What to produce
Using the entries below, show all lines with the string "screenshot".

Source material
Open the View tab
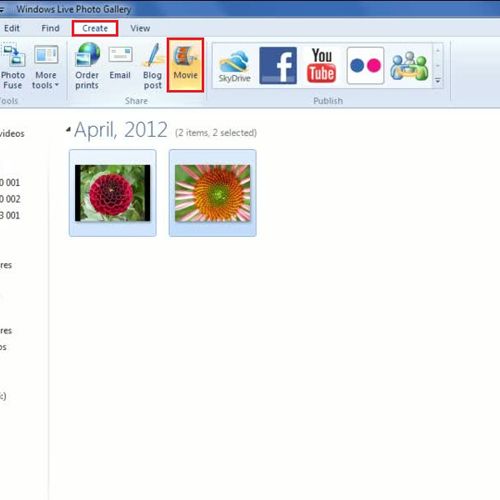Viewport: 500px width, 500px height. [x=140, y=28]
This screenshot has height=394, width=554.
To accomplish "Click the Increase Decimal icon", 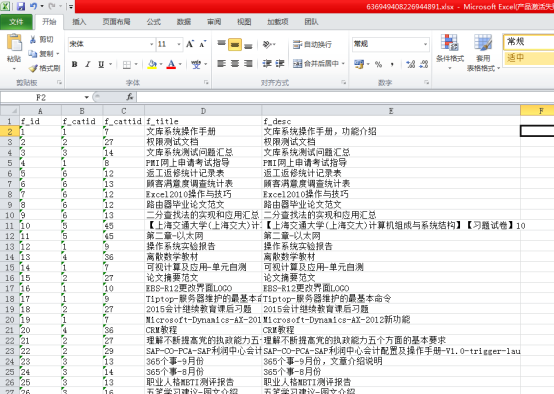I will 411,64.
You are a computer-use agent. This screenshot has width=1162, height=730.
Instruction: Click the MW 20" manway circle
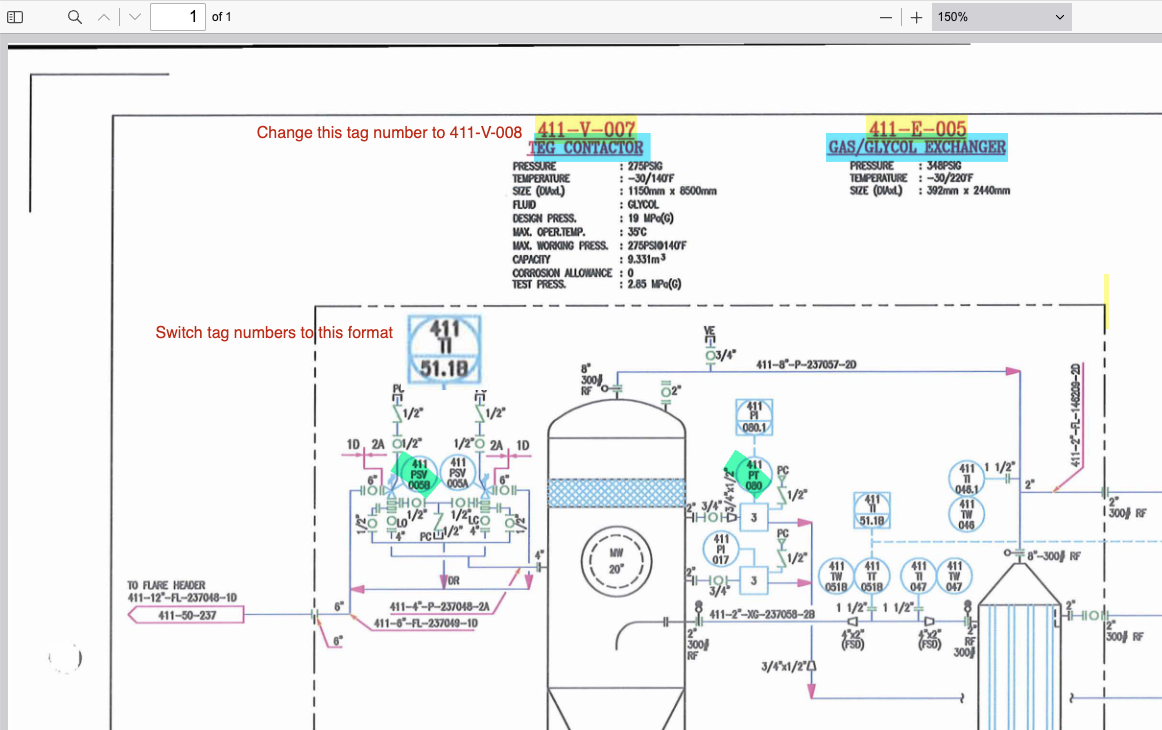[616, 560]
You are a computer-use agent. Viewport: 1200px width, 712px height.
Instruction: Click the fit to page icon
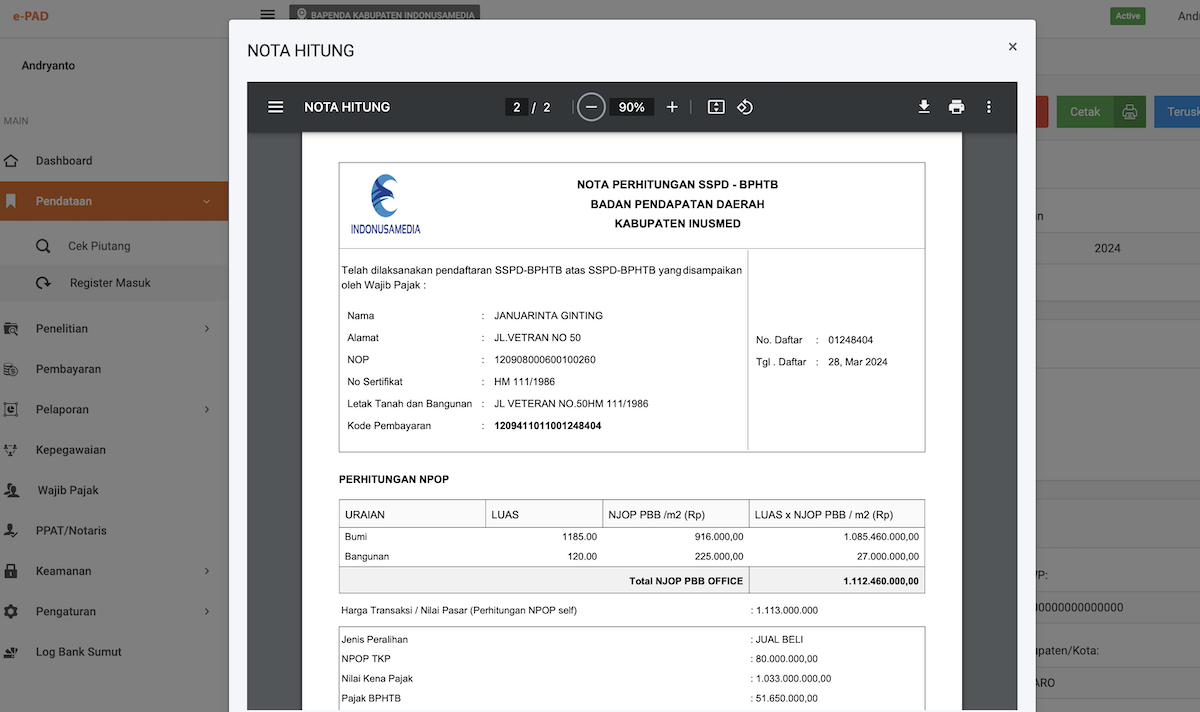(716, 107)
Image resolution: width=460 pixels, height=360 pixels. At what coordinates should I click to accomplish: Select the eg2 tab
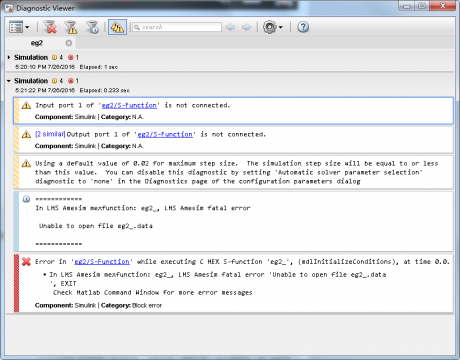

Exercise answer
This screenshot has height=394, width=554.
You are a computer-use agent. This screenshot has width=1162, height=730.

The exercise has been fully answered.